### What is being asked:
Only the lines from the one that includes "You are a GUI" through the last line below belong in the reply, copied exactly and without pictures.

### Material provided:
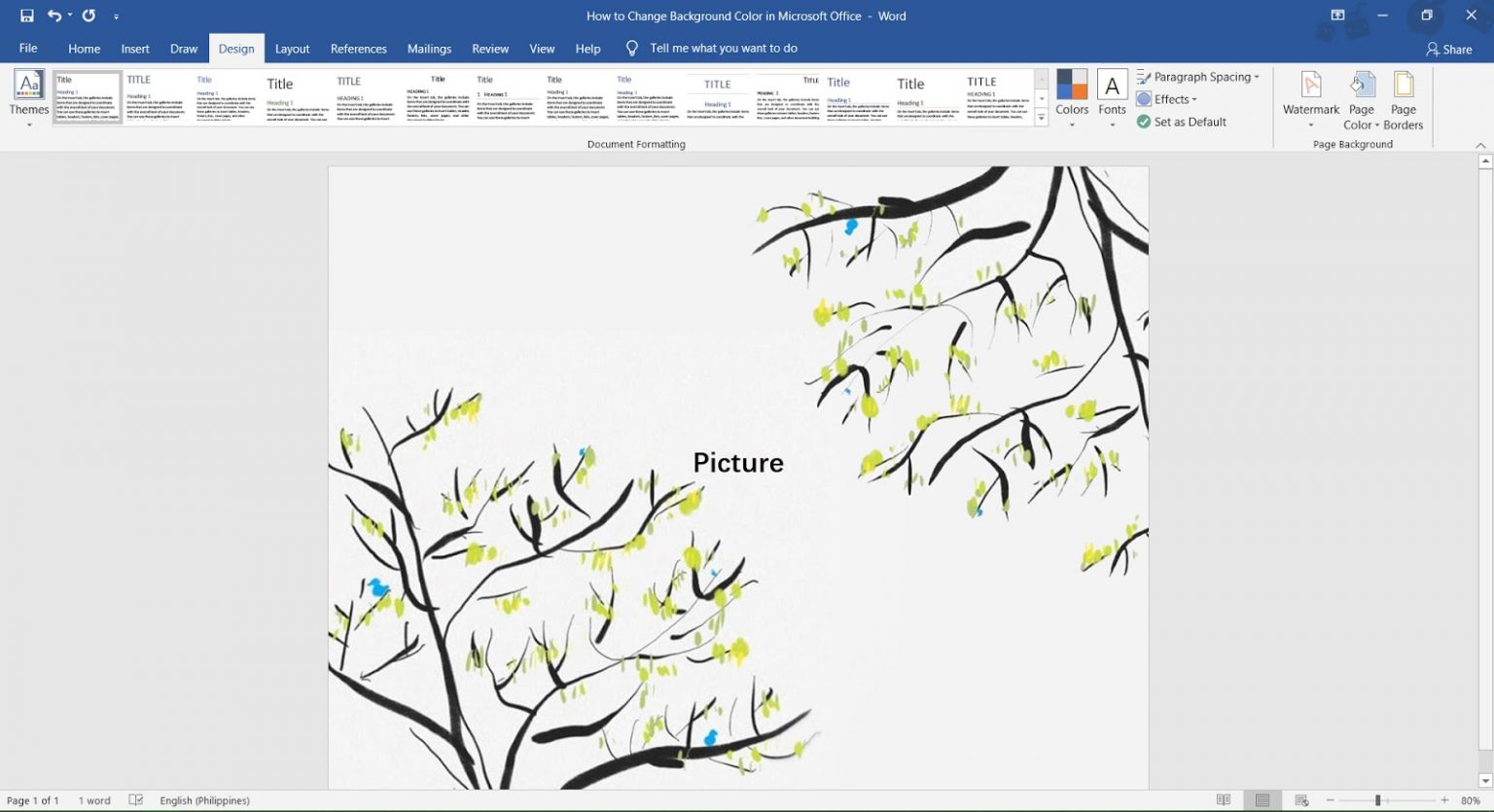Enable Web Layout view

coord(1299,799)
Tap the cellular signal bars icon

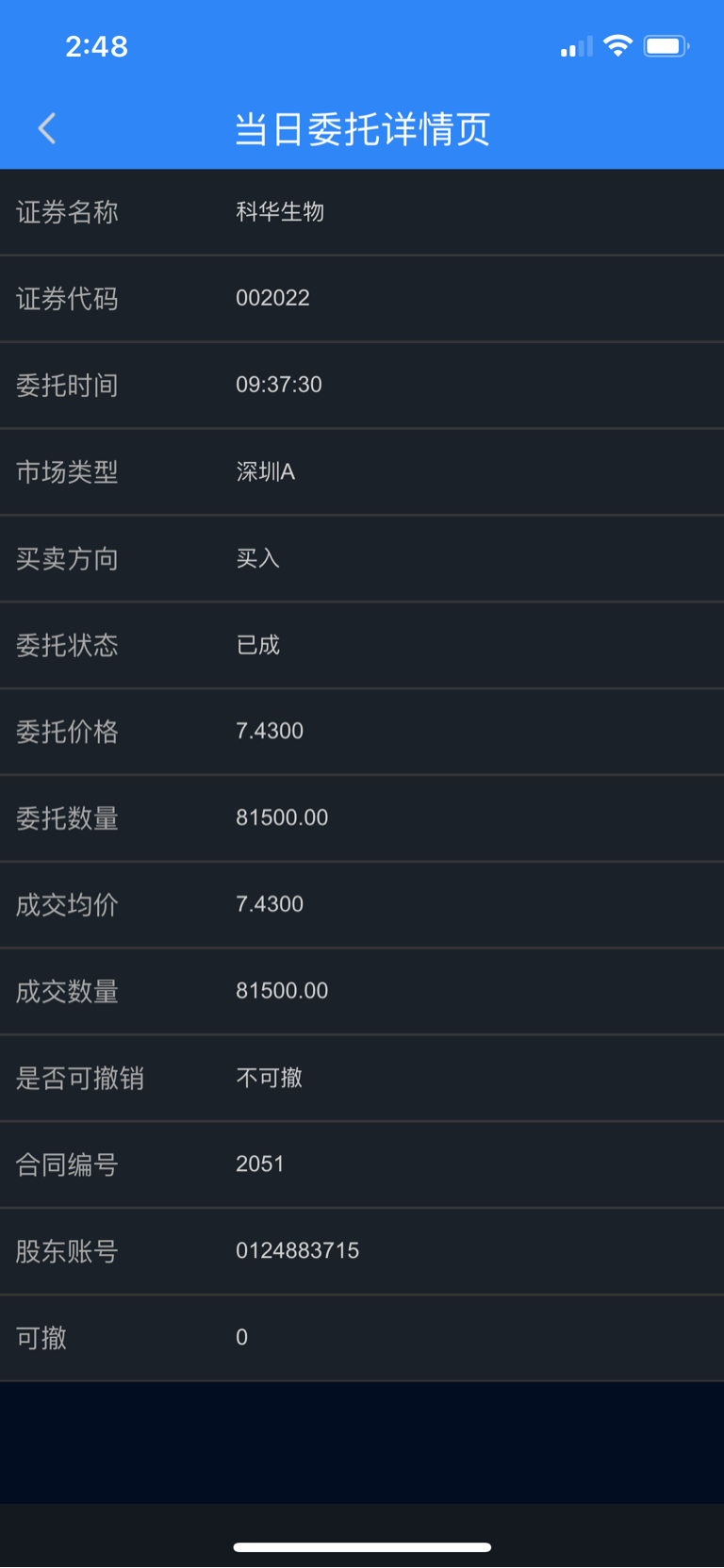coord(576,46)
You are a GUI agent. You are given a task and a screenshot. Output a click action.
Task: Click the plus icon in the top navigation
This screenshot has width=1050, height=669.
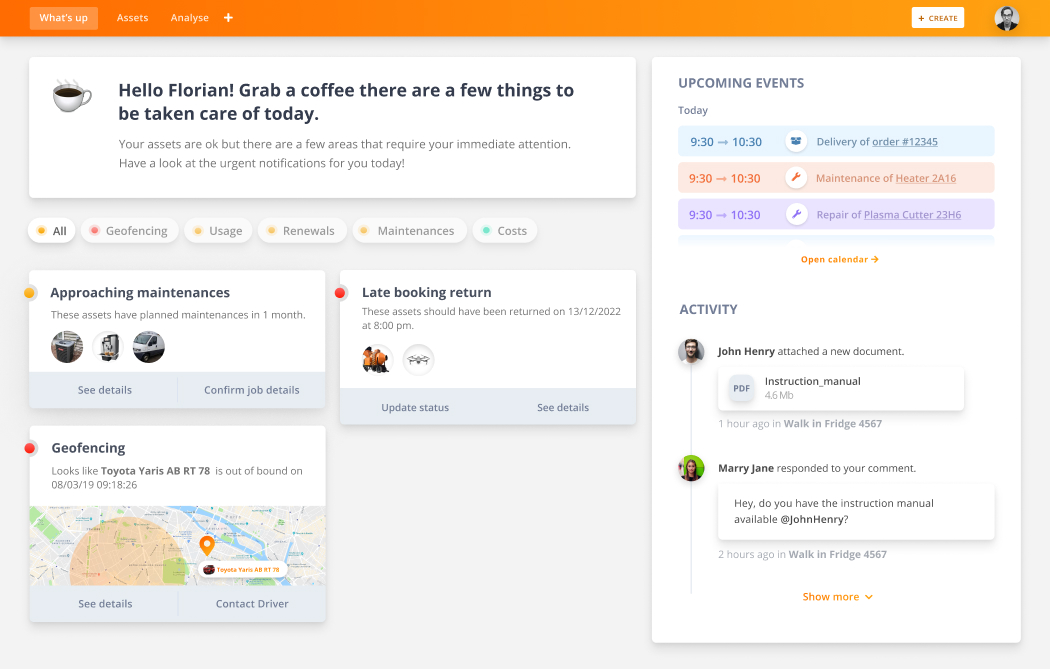[228, 17]
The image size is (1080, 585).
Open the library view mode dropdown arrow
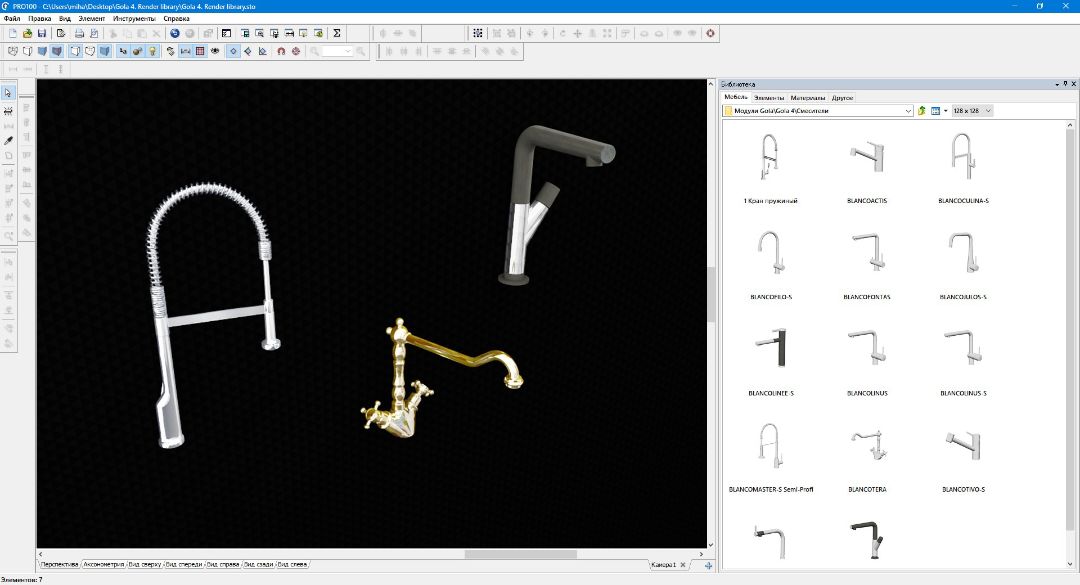(945, 111)
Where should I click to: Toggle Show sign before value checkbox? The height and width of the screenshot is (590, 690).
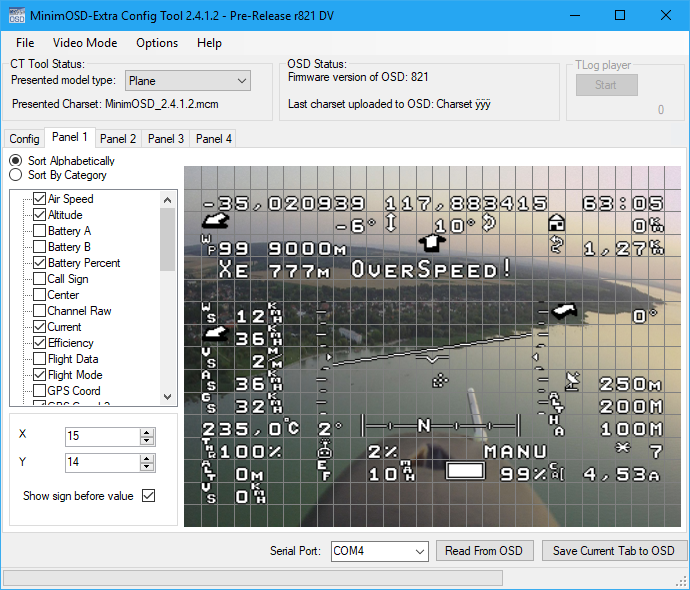pyautogui.click(x=149, y=496)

### Answer to the exercise:
You are a GUI agent. You are given a task and a screenshot. Output a click action.
Task: Click the plus icon in the top navigation
This screenshot has width=1050, height=669.
[228, 17]
The image size is (1080, 585).
Open the library view mode dropdown arrow
(945, 111)
Where should I click to: Toggle Show sign before value checkbox? The height and width of the screenshot is (590, 690).
pyautogui.click(x=149, y=496)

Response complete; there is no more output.